- **Text excerpt**
•••

Schelleng’s condition is calculated by assuming that this energy loss all takes place at the bridge, by coupling to the body of the instrument. However, he did not allow for the detailed dynamical behaviour of the body. Instead, he used an approximation rather similar to Weinreich’s model for double decays in a piano (see section 7.3): he modelled the body as a mechanical resistance (or “dashpot”) with an impedance assumed to be much greater than the impedance of the string. We will return to this approximation in the next section, and see how the result is modified by using a more realistic model for the body vibration. But for the moment we will follow Schelleng’s approximate treatment.

The chain of logic runs like this. If we assume an ideal Helmholtz motion, with a given bow speed and position, we already know what the waveform of bridge force will be: it is the sawtooth we have seen several times now. That force will produce some motion in the dashpot representing the body, with a velocity waveform which will mirror the sawtooth shape. This body motion will in turn create some additional force back at the bowed point. For Helmholtz motion to be possible, this additional force during a sticking interval must not exceed the limit of friction, otherwise it would trigger a second slip. This argument gives the condition we are after: the details of the calculation are given in the previous link.

According to Schelleng’s formulas, both the maximum and the minimum bow force are proportional to the bow speed. So a faster bow speed means you need to press harder, but because both limits change in the same way, the relative range of possible bow force stays the same. The dependence of the force limits on bow position is more interesting. We will describe it in terms of the parameter $\beta$ (“beta”) introduced earlier, the position of the bowed point as a fraction of the string length. According to Schelleng’s formulas, the maximum force is proportional to $1/\beta$, while the minimum force is proportional to $1/\beta^2$.

These different dependencies on $\beta$ are the ingredients of Schelleng’s diagram. If we plot the two force limits in a graph of bow force versus bow position, and if we choose to use logarithmic scales for both these variables, we get something like Fig. 1. Both bow force limits appear as straight lines in the plot, and the line for the minimum bow force is steeper. Helmholtz motion is only possible within the wedge-shaped region between the two lines. As the bow is moved closer to the bridge, the player needs to press harder, and also to control the force more carefully because the available range decreases. The two lines meet at some point. At least according to this approximate analysis, it is not possible to produce Helmholtz motion if the bow is closer to the bridge than this meeting point.

Schelleng’s diagram is useful to beginning string players. The interaction between bow force and bow position is not intuitively obvious, and the graphical representation can help to fix the idea clearly in the mind. For example, the diagram gives an immediate explanation of a common beginner’s error, illustrated in Fig. 2. The player may keep the bow speed and the bow force under control, but if they do not concentrate on the bow position they may find themselves wandering backwards and forwards along a line like the blue one in this plot. This can result in going above the maximum force or below the minimum force, even though the force itself has not changed.

•••

- **Dataset excerpt**
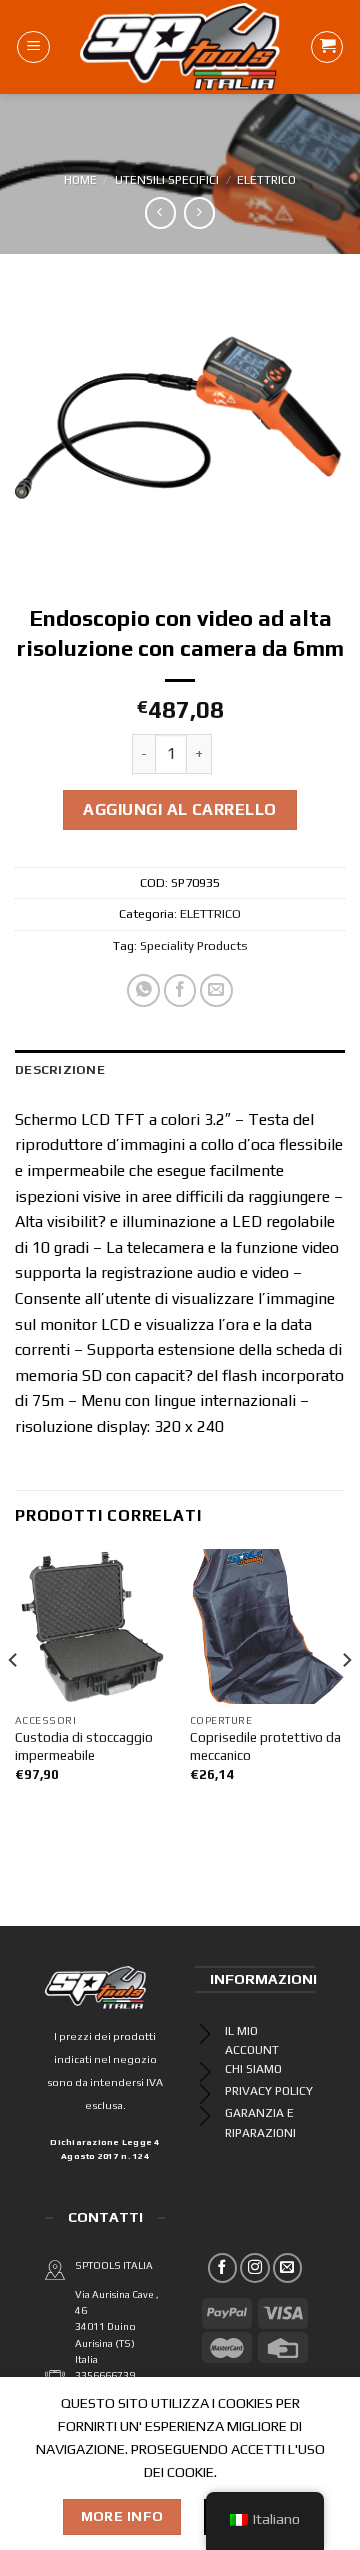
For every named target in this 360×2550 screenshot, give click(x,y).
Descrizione (60, 1069)
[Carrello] (327, 47)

•••

- **What you will do**
Repeat the text on Schelleng's bow force limits from "These different dependencies" to "this meeting point.", switching "wedge-shaped" to "V-shaped".

- **Response for this exercise**
These different dependencies on $\beta$ are the ingredients of Schelleng’s diagram. If we plot the two force limits in a graph of bow force versus bow position, and if we choose to use logarithmic scales for both these variables, we get something like Fig. 1. Both bow force limits appear as straight lines in the plot, and the line for the minimum bow force is steeper. Helmholtz motion is only possible within the V-shaped region between the two lines. As the bow is moved closer to the bridge, the player needs to press harder, and also to control the force more carefully because the available range decreases. The two lines meet at some point. At least according to this approximate analysis, it is not possible to produce Helmholtz motion if the bow is closer to the bridge than this meeting point.